From top to bottom, left to right:
1. Dimpled Model with Curls by Meenakshi Mukerji.
2. Sonobe Cube, by Mitsunobu Sonobe.
3. Cube with Windows, by Bennett Arnstein, simplified from Lewis Simon’s Decoration Box.
4. Equilateral Triangle Edge Module, by Lewis Simon and Bennett Arnstein, modified by me to make a square pyramid.
5. Same as #4, making a tetrahedron.
6. Simple Chain-of-4-Equilateral-Triangles From a Square, by Lewis Simon.
I mentioned that I messed up my photo organization, so I was trying to figure out what I hadn’t posted already. I think I’ve posted a few of these, but let’s just knock them all out from my list. These are the very first models I folded when I started doing modular origami in 2012.
Most of these are from Beginner’s Book of Modular Origami Polyhedra: The Platonic Solids by Rona Gurkewitz and Bennett Arnstein, and I do recommend that for beginners. The Dimpled Model with Curls is from Meenakshi Mukerji’s Exquisite Modular Origami.
A few comments on style. At the time, I mostly used patterned washi paper. I had a stack of it! Nowadays I would be much more deliberate about using washi, because I don’t think it’s appropriate for most models.
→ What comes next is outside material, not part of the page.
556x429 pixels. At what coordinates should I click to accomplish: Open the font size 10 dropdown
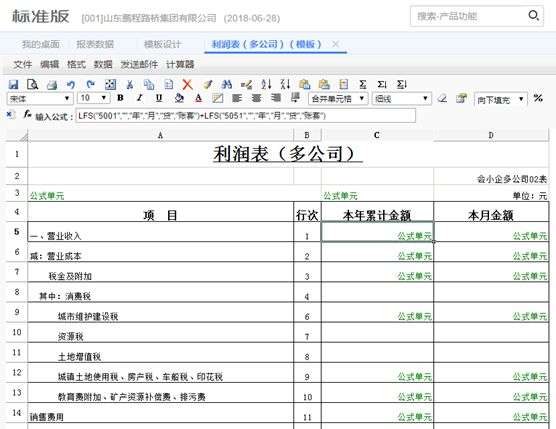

But, it’s best for simple models, so I wasn’t really wrong here!
At the time, I didn’t spend much time trying to get good photos. The lighting isn’t natural, and photos would include stray objects. (It’s actually worse than it appears, since I cropped out the stack of origami paper on the left, as well as a plastic bag visible below the shelf.) This wasn’t entirely unintentional; I wanted external objects to give a sense of scale, and ground it as a casual activity I was doing for fun. I also took lots of photos of process.
To be quite honest, I still don’t spend much time on photos, I just make sure I get natural light and choose some scrap paper for the background, and call it a day.
Even early on, I was interested in original origami design. The very next thing I made was this:

Untitled failed design by me. It’s supposed to be the 2nd brillouin zone of the bcc structure, or you could just call it the first stellation of the rhombic dodecahedron.
I didn’t know what I was doing, so I designed a model that could never have worked, as it was missing any mechanism to hold it together. It’s held together with tape. But we learn through failures, so it was worth a try.